E aí uma coisa revoltante é que muitos dos prédios que desabaram eram de concreto quebradiço, não tinha reforço de aço adequado. Então eu li no New York Times, eles entrevistaram vários engenheiros, especialistas em desastres, que disseram que a grande maioria, se não a totalidade dos prédios, não devia ter desabado se tivessem sido construídos de forma adequada para aquela região. Então, só para estimar um pouco aí, esse, você falou do, de quem já enviou resgate, você falou aí de quem já enviou ajuda, né, financeira ou com profissionais de resgate.

Aí eu queria só fazer uma comparação de números, porque a operação que capturou Maduro em janeiro custou 206 milhões de dólares. Esse é um número que foi projetado pela Universidade de Brown, que tem um projeto chamado Custos da Guerra.

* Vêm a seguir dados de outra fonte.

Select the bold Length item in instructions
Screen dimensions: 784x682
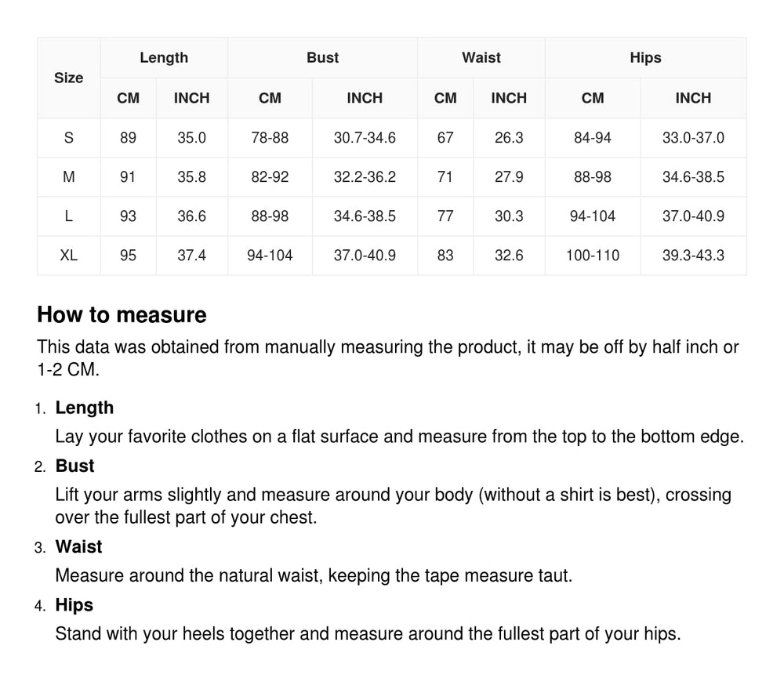click(85, 408)
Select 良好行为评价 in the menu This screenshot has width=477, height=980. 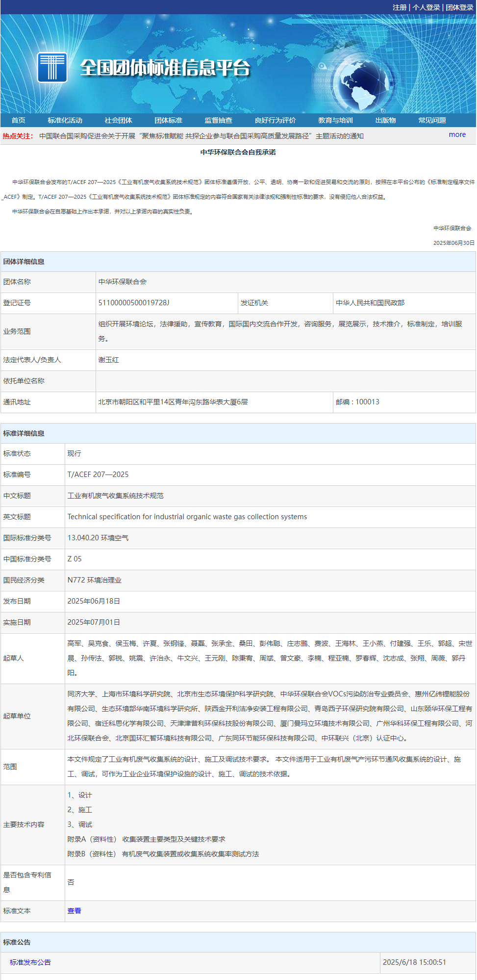click(x=275, y=120)

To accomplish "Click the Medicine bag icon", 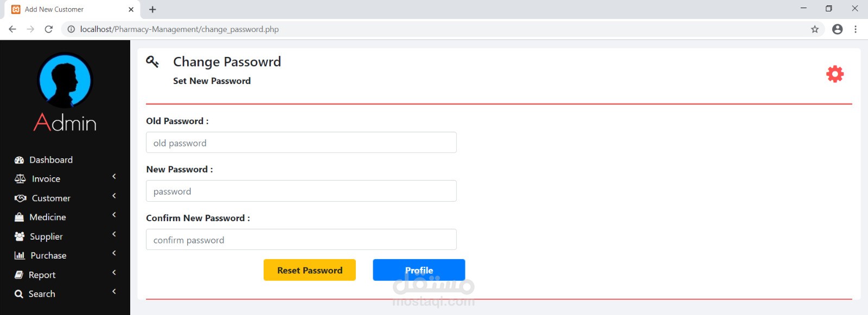I will [x=20, y=217].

Então, 206 milhões para sequestrar um presidente. Aí o Trump se gabou na semana passada de que já recuperou o valor dessa invasão em 28 vezes com a extração de petróleo venezuelano, que agora está sob controle dos Estados Unidos, de empresas norte-americanas.

Aí o Intercept dos Estados Unidos fez essa conta, né? Se ele tiver falando a verdade, o que é raridade, dá para falar que foram aí 6 bilhões em petróleo extraído pelas petroleiras norte-americanas, né? Tem que entender se esses dados do Trump estão certos, mas imagina, 6 bilhões de dólares em petróleo extraído. E aí sabe quanto eles anunciaram de ajuda humanitária? 150 milhões, menos do que foi usado no sequestro do Maduro. Aí foram pressionados e agora dobraram e anunciaram 300 milhões.

Ainda Foi mais ou menos o valor que custou o sequestro. E além de anunciar essa miséria perto do que a Venezuela vai precisar para se reerguer, né, ele parou de dizer que manda na Venezuela, porque ele tava dizendo que o país era praticamente parte dos Estados Unidos, e agora virou um não, somos grandes amigos, né, já não é ele que manda. Então quer dizer, você não pode tomar o país, lucrar bilhões de dólares em petróleo, aí quando o país desaba você vira para o lado, fala, ah não, na verdade a gente só é amigo, toma aqui uns trocados. Apesar de que não dá para esperar nada de diferente do Trump, né?

MDMarina Dias

Amiga, perfeito. E vou aproveitar para engatar uma análise que eu queria fazer nesse momento político delicado, como você está explicando, porque eu acho que essa é a hora que essa nova relação Estados Unidos e Venezuela vai ser colocada à prova de todas as maneiras, né? Então, tanto ajuda imediata de resgate e abastecimento do país, como ajuda para reconstrução da Venezuela. Da infraestrutura e mais uma vez na questão de política e economia, a gente vai entender como então vai se dar essa dinâmica Venezuela e Estados Unidos daqui para frente, quando os americanos, a gente sabe, têm interesse profundo no petróleo venezuelano.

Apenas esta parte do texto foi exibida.